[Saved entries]
_____
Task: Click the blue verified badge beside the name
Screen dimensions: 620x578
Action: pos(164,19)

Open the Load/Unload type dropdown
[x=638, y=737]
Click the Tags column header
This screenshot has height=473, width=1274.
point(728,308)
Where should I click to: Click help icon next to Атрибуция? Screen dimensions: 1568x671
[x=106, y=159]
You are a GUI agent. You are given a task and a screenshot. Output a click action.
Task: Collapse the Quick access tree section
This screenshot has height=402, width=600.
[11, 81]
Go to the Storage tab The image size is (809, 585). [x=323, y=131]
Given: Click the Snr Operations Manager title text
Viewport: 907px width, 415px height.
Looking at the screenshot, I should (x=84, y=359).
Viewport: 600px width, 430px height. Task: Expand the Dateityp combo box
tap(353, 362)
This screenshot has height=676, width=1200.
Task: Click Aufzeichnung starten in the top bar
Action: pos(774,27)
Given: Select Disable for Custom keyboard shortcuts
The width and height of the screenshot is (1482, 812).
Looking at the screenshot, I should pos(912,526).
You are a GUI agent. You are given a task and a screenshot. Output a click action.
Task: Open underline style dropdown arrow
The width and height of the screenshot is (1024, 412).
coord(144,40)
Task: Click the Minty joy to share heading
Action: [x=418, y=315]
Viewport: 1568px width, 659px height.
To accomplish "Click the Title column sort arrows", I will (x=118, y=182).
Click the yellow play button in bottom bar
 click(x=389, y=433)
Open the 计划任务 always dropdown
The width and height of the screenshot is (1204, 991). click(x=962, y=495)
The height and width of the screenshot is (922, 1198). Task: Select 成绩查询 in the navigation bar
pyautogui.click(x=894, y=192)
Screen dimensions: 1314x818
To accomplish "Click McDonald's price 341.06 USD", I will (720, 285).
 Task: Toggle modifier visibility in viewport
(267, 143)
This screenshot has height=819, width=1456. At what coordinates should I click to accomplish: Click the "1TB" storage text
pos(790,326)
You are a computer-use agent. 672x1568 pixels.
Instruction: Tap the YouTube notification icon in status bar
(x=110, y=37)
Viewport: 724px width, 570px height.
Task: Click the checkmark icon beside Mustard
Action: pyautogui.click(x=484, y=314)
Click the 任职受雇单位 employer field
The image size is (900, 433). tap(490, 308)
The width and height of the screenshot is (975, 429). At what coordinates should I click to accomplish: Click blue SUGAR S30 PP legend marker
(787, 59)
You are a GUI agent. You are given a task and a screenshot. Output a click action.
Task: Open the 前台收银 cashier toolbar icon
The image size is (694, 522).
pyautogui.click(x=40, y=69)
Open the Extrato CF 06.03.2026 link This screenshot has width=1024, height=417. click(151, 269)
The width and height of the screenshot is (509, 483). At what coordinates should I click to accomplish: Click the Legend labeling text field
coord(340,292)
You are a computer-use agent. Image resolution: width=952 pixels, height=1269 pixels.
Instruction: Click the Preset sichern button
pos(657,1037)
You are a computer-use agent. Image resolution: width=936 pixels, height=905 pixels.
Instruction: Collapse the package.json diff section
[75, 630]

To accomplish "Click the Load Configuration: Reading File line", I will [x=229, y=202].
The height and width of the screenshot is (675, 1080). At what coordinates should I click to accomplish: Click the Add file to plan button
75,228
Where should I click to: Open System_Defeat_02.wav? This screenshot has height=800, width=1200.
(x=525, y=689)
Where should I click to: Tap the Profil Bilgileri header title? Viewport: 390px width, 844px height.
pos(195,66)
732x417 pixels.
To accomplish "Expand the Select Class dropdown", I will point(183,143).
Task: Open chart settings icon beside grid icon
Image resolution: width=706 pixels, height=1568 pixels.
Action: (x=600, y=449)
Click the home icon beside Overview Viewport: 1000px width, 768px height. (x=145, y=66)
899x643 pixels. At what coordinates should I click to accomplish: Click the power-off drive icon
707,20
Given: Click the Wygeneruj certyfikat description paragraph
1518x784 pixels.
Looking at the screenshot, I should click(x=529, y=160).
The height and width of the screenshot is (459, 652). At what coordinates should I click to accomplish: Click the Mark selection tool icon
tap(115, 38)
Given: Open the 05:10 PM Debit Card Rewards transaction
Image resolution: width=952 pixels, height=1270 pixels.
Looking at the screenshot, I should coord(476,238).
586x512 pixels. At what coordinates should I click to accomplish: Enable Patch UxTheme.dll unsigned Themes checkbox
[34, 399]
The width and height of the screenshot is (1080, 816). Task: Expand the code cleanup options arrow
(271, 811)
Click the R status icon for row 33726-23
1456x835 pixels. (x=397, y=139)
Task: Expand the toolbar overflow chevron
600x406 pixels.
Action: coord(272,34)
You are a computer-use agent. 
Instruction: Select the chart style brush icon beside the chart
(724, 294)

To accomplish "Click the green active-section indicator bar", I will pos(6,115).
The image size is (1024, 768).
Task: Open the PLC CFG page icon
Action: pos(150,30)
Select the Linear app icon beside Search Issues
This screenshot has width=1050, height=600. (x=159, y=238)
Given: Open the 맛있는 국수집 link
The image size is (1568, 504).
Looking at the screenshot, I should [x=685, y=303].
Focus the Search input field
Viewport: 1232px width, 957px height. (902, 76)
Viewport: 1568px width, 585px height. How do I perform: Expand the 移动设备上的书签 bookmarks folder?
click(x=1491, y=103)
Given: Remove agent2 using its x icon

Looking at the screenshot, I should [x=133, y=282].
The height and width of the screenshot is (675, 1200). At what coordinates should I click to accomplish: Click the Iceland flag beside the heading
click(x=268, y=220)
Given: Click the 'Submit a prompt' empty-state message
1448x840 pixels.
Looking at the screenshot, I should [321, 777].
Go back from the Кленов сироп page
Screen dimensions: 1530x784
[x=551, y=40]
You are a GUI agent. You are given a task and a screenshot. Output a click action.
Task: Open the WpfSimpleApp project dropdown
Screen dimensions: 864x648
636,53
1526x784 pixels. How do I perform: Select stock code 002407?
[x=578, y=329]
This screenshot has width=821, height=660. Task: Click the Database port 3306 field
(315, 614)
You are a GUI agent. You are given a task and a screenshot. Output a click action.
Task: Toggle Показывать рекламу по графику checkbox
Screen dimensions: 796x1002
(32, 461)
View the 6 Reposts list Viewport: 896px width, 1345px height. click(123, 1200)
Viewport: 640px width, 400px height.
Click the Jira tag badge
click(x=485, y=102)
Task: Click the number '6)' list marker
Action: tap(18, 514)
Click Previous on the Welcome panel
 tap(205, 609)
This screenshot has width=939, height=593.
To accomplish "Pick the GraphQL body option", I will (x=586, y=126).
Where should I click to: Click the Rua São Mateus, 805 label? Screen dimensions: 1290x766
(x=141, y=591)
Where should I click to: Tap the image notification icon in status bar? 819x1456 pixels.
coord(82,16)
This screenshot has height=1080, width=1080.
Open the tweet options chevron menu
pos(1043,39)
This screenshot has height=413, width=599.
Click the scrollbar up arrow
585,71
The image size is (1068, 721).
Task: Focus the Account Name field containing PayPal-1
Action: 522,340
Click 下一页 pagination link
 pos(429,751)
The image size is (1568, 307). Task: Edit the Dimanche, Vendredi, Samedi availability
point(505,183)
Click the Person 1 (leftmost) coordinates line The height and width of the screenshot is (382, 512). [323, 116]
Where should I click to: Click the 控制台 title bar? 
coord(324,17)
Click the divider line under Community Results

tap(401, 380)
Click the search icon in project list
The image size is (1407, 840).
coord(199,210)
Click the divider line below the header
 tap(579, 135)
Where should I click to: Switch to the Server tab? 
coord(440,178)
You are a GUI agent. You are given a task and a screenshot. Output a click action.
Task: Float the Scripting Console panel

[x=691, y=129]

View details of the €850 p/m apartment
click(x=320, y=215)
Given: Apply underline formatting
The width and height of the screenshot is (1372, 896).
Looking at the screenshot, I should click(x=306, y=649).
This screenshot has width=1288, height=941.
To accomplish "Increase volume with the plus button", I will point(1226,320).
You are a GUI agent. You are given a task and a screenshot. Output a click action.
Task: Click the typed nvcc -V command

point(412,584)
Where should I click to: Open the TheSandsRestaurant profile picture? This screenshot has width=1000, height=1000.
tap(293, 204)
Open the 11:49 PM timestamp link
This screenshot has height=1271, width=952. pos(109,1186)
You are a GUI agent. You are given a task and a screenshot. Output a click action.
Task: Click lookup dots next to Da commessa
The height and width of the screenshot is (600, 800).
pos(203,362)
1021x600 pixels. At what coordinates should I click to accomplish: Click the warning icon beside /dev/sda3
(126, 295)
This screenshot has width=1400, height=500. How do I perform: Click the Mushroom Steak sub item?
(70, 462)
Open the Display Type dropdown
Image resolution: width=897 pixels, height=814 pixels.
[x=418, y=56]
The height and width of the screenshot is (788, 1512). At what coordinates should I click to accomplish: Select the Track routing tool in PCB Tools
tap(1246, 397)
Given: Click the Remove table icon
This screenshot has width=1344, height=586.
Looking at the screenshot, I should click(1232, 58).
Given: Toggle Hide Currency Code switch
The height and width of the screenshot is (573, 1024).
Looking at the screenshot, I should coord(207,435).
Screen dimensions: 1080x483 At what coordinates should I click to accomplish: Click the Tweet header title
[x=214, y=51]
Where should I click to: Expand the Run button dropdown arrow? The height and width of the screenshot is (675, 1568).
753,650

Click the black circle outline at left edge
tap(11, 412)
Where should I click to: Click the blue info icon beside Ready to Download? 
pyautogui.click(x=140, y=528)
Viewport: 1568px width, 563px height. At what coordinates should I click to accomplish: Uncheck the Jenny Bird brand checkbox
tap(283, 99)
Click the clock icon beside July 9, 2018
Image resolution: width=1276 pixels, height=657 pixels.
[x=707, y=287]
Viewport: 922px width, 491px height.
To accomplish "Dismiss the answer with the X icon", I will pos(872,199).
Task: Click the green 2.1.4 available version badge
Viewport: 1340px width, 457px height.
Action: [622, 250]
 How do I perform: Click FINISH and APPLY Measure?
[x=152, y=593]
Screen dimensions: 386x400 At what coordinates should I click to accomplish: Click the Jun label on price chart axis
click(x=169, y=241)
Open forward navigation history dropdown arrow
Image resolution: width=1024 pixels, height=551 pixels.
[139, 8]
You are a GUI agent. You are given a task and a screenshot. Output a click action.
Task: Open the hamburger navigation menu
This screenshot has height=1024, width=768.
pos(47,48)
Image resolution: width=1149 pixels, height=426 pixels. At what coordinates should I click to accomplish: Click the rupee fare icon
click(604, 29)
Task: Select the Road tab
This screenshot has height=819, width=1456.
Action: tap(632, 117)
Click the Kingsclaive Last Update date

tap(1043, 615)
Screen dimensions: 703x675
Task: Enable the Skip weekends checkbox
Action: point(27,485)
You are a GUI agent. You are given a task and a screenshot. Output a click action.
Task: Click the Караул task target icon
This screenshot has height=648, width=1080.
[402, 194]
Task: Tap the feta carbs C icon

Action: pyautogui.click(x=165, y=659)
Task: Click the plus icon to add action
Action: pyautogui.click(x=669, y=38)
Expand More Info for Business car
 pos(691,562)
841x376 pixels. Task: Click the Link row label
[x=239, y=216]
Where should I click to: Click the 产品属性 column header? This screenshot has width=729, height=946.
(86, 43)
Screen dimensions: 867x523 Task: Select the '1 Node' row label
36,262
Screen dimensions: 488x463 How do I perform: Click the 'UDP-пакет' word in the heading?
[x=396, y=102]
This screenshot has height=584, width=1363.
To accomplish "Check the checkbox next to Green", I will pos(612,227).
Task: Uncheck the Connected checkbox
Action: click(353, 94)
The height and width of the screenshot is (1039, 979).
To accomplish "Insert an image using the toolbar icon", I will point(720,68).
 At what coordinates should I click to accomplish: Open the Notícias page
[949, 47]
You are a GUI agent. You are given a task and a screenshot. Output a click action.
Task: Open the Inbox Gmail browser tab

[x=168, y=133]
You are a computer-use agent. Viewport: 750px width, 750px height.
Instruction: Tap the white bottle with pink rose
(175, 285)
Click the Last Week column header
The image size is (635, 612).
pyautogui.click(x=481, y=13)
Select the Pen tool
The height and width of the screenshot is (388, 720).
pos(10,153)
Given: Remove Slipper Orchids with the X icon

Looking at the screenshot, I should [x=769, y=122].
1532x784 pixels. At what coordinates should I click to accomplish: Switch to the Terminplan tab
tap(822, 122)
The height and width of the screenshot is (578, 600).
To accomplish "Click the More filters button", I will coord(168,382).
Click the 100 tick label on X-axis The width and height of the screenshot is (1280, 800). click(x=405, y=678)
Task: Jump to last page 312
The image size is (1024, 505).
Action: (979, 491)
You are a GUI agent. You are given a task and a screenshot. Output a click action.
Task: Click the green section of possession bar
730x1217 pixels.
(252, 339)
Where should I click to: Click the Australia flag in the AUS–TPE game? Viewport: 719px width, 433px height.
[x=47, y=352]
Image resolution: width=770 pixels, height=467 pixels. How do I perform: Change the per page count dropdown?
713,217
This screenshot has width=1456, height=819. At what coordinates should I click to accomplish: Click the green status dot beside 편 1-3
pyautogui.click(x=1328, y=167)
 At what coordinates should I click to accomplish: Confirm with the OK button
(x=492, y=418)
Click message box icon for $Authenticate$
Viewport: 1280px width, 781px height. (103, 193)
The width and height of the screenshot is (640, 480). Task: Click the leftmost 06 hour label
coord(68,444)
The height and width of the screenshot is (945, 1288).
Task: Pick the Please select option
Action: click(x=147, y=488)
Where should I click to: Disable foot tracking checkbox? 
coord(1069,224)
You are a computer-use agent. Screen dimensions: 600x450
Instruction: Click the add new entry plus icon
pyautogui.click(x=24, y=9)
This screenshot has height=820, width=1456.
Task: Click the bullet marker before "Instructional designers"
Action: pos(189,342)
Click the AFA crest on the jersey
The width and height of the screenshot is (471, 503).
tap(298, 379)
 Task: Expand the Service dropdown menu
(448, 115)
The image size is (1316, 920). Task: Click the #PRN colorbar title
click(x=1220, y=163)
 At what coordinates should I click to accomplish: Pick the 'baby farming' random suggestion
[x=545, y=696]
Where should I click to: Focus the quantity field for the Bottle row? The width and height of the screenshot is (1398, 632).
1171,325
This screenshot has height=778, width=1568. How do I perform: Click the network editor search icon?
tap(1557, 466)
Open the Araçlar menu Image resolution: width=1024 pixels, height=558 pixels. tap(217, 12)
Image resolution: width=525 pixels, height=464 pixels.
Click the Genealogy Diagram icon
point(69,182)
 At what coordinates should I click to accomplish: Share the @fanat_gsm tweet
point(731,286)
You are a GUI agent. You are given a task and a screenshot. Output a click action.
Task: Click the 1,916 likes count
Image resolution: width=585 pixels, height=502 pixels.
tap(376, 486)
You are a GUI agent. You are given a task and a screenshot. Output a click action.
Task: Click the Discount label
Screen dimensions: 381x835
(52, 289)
_____
An exact copy of the lines from the one holding "Image resolution: width=585" through the end of the data is the whole answer.

RESPONSE BELOW:
Image resolution: width=585 pixels, height=502 pixels.
tap(376, 486)
You are a GUI agent. You are given a task and a screenshot. Output a click action.
Task: Click the Discount label
Screen dimensions: 381x835
(52, 289)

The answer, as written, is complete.